The reason was that the Indian and French governments had jointly agreed to ban independent media outlets from the handover ceremony, because of the controversy kicked up by the deal when PM Modi’s team cancelled the original contract for 126 Rafale jets—to be partly manufactured by HAL— and opted for only 36 in flyaway condition.
Both sides were wary of being asked awkward questions by the media at the ceremony in Merignac, and we were instead fed photos of Rajnath performing puja with coconuts, an “Om” symbol and two lemons placed under the front wheels of the aircraft.
Social media was left in splits over the sight, with many wondering if India had indeed been sold a lemon. This was in sharp contrast to the time when India bought the Mirage 2000 and a huge media contingent was invited to witness the handover at the same facility.
Tightening the Net
Last week, the Central Board of Film Certification held a workshop to discuss the possibility of censoring online streaming content like Netflix and Amazon Prime. This comes after I&B Minister Prakash Javadekar said a month ago that the ministry was looking at certification of online content. At that time, he had invited comments and recommendations on online content certification.
The Ministry has tried this before. In April 2018, when Smriti Irani was the minister, it had formed a committee to look into regulaton of online media. However, once she was shifted out, the committee was disbanded, without having met even once.
In December 2017, her successor, Rajyavardhan Rathore, had declared in Parliament that the I&B ministry does not regulate paid streaming and video on demand services provided over the internet, and there were enough safeguards available under the IT Act, 2000. Till now, the ministry and the Central Board of Film Certification have held that the regulation of content streamed online falls beyond their jurisdiction. Javadekar’s initiative suggests that the government is still looking at the issue.
Another one bites the dust. Last week, Daily News & Analysis (DNA), the print publication owned by the Zee Group, announced that it was shutting print publication and will now be a digital-only offering. This is the fourth print publication to down shutters in 2019. While the Deccan Chronicle Group-owned Financial Chronicle closed down and merged with the English broadsheet, Mukesh Ambani’s Firstpost also shut shop last January within six months of its launch. Earlier, Mumbai city’s eveninger, The Afternoon Despatch & Courier, also shut down, citing commercial reasons.
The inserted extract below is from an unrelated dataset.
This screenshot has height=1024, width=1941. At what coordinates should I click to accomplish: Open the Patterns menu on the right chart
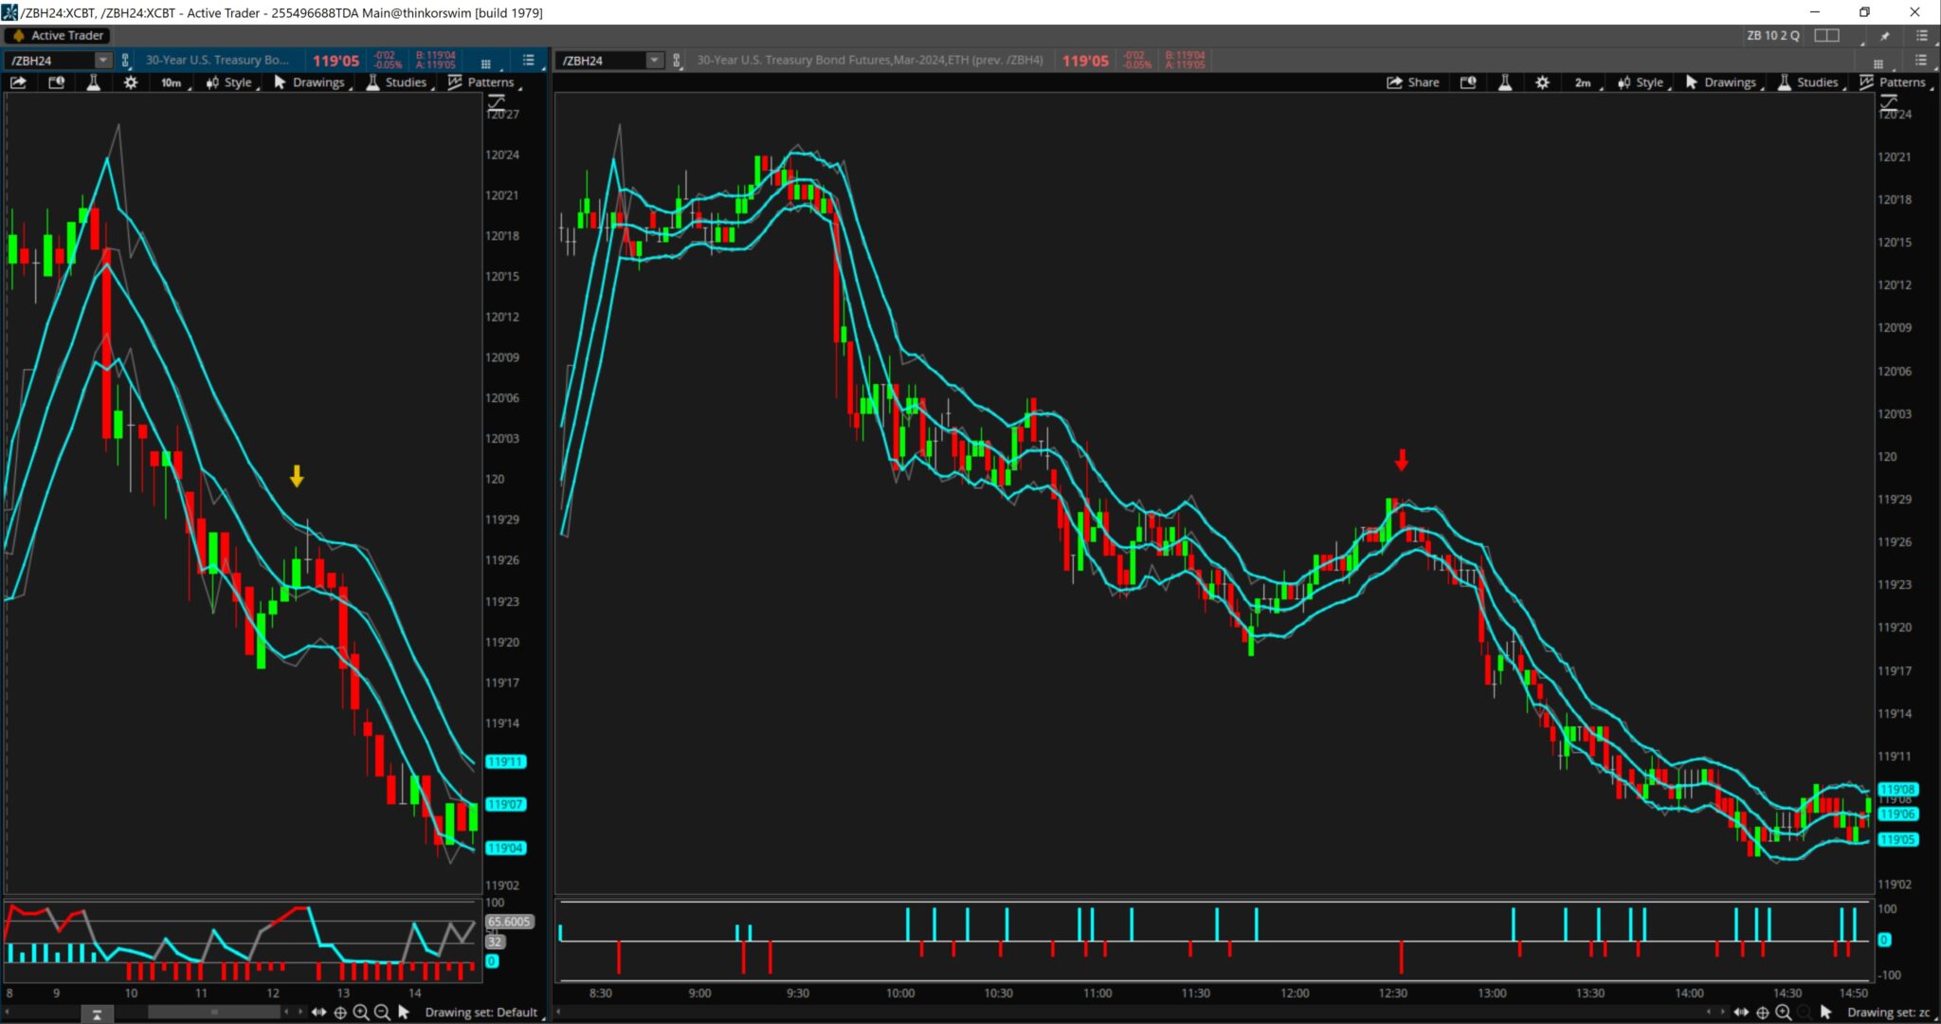point(1899,82)
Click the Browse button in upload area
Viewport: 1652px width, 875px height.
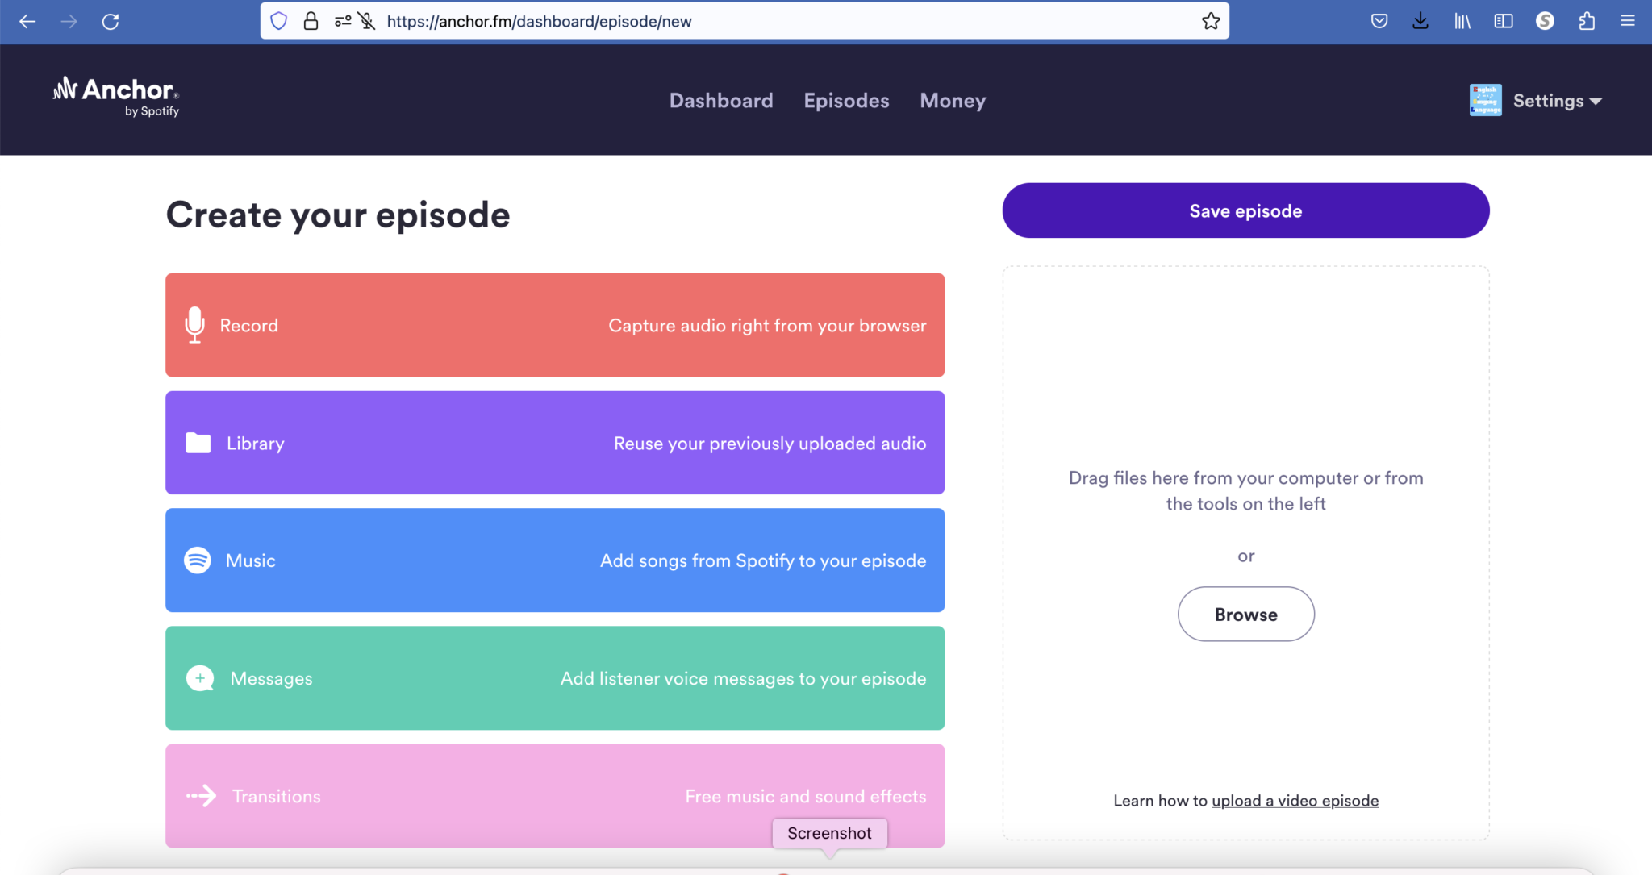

DNA’s demise could be part of the restructuring the Zee Group is currently undergoing. The 14-year-old newspaper had already stopped its Delhi and Pune editions and the two remaining editions, from Mumbai and Ahmedabad, closed last week. “In a rapidly evolving market, a very thin line remains between the print and digital. There’s duplicity in print and digital readership and the trend shows that our readers, especially the youngsters, prefer reading on their mobiles rather than in print. Only the medium is changing, not us,” a front-page note by the editor said. The note said DNA was turning digital and sought readers’ support in the “new and challenging phase”. Readers having long-term subscriptions can get a refund, the note said.